The Law on Integrated Pollution Prevention and Control has been in force since 2004. Its aim was to introduce integrated pollution prevention and control, as well as to transpose the European Union’s Industrial Emissions Directive (IED).
The draft of the new law was recently published
The deadline for obtaining IPPC permits was initially the end of 2020, but it was then postponed to the end of 2024. The basic premises for the new law were published in February. The draft law, recently published as well, is in the public consultation phase.
Programme Director of RERI Mirko Popović stressed that citizens should be aware that there are major polluters and that they are the most profitable and wealthiest companies in Serbia. In his view, they are exempted from the application of the law, to the detriment of the citizens, because they pollute the environment – air, water, soil.

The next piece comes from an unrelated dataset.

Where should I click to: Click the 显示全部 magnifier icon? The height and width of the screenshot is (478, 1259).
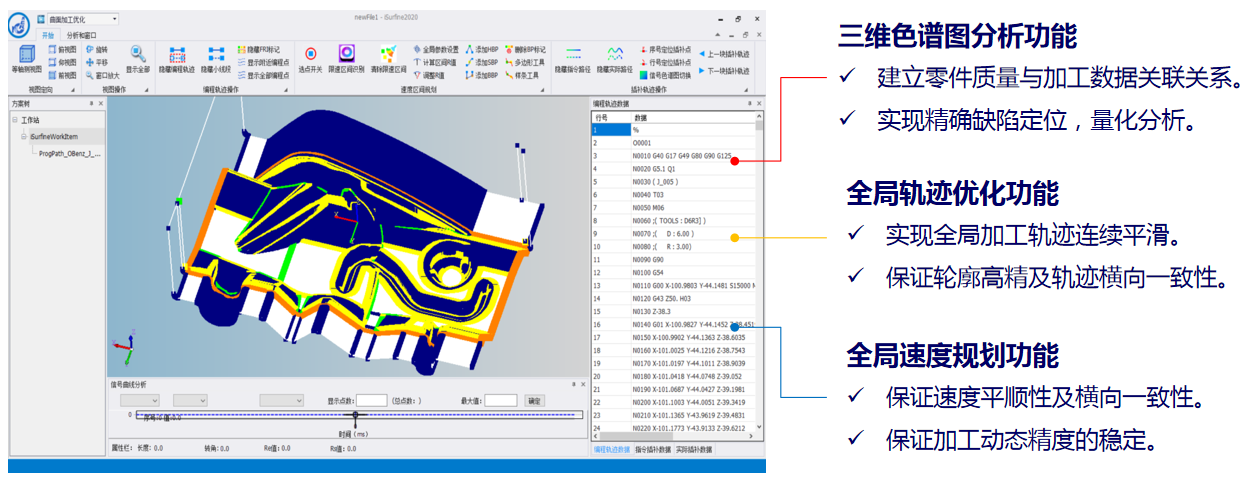(137, 58)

Popović: We want to protect people’s health, property, and rights
Citizens should be aware that when EPS emits 300,000 tons of sulfur dioxide (SO2), it goes into the atmosphere and partially turns into fine particulate matter that pollutes the air and enters the lungs, Popović noted. Some of it becomes acid rain that falls on the soil, making agricultural land less fertile, he added.

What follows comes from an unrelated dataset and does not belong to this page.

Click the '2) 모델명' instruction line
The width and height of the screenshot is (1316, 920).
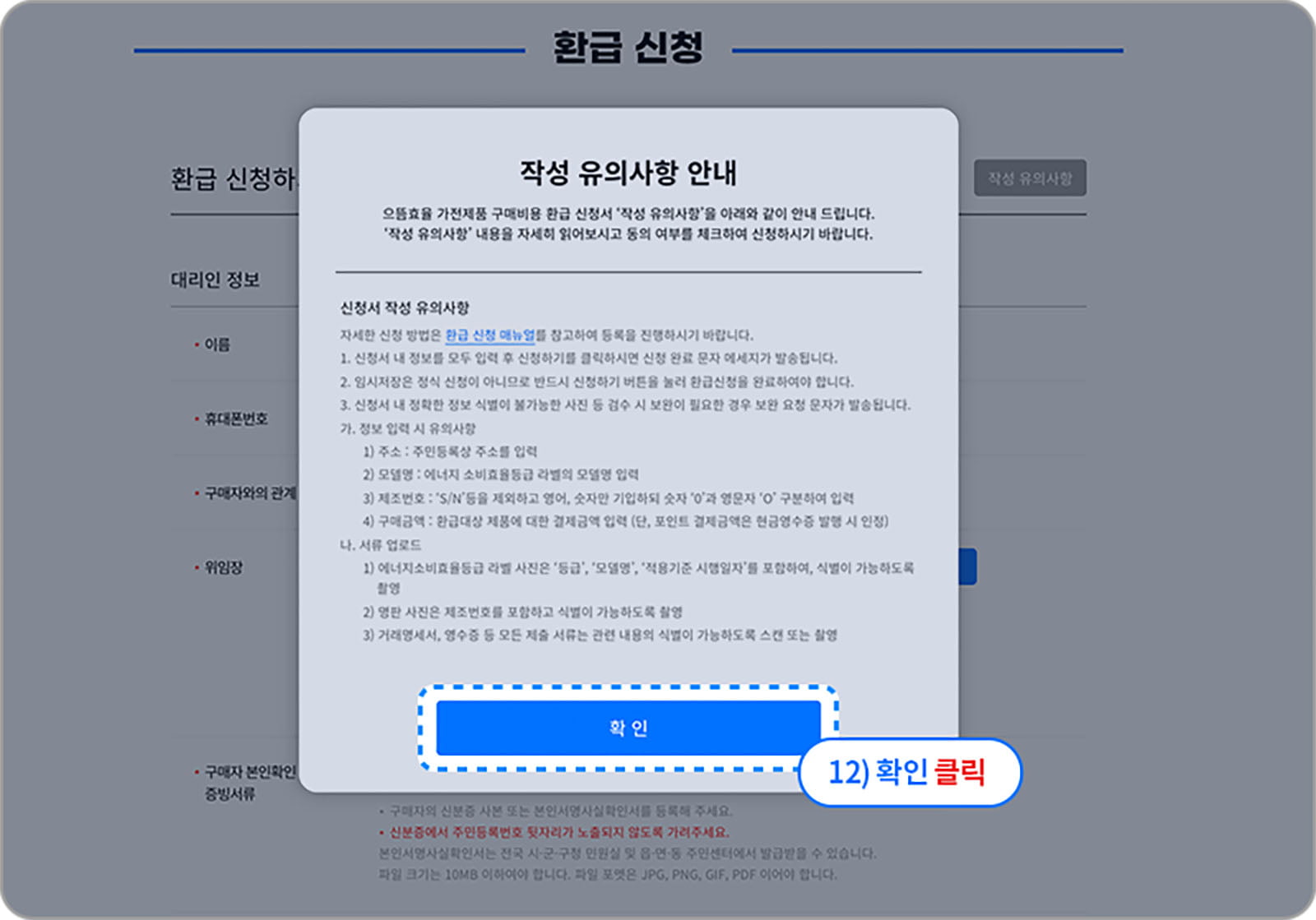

“Citizens are obliged to pay taxes, to obey the law, but these polluters aren’t,” Popović pointed out.
According to RERI’s programme director, citizens should know that RERI, an NGO dealing with these problems, doesn’t want to eliminate jobs, close factories, or hinder development.
“We want to protect the health, property, and rights of people,” Popović underscored.
Minić: Pollution reduces economic growth in the long term

When a company has an IPPC permit, it means that it is obliged to implement best available techniques (BAT) while its operations are monitored for comprehensive reduction of air, water, and soil pollution and for compliance with strict emission limit values.
When a company doesn’t have one, the environment is exposed to greater, uncontrolled pollution, since the law doesn’t apply to it.
The legislation stipulates strict emission limit values, defined maximum levels of pollutants, including heavy metals, SO2 and nitrogen oxides (NOx) that a facility is allowed to emit into the air, water, or soil.
Pollution has a negative impact on GDP
According to Slobodan Minić, Senior Economist at Fiscal Council, everything regarding the IPPC law is based on the paradigm that investing in BAT, or technologies that minimize harm to the environment and human health, increases costs and slows growth.
“However, it has been overcome in the world at least a decade ago, because as data on air and environmental pollution became available, more and more research has been conducted on how it affects health. The public in Serbia now knows well what the impact is, between 10,000 and 15,000 premature deaths annually. According to economic literature, pollution also adversely affects GDP,” he stated.
We must think of this not as a cost, but as an investment
He recalled that an OECD study showed that an increase in the average concentration of PM2.5 by one microgram reduces GDP by 0.98%.
“If we want to break out of this vicious circle, we must think of this not as a cost, but as an investment. Not just in the production facility, but in human capital, because it contributes to economic growth, instead of hindering it. Otherwise, in the long term, society and the economy will suffer,” Minić concluded.
Vojvodić: The initial principles do not promise changes in the new law

Public consultations on the draft law, which began on November 27, last until December 15.
Hristina Vojvodić, legal advisor in RERI, pointed out that core problems aren’t addressed.
The basic premises of the draft law should have identified the shortcomings of the existing law, based on the 20 years of its implementation, in her view. It isn’t good that these premises were defined without the participation of the members of the working group for the draft law, she explained.
This is a signal to the public, experts, members of the working group that the problems that have been identified were sidelined, Vojvodić asserted.
Of note, RERI produces reports on the implementation of IPPC law to help reduce pollution originating from industry. The organization also defines recommendations for improving the enforcement of regulations and sanctions for polluters.
According to RERI, the research for the latest analysis went beyond the scope of the basic premises. It decided to expand the report to include the issues in the implementation of the law and offer fact-based solutions.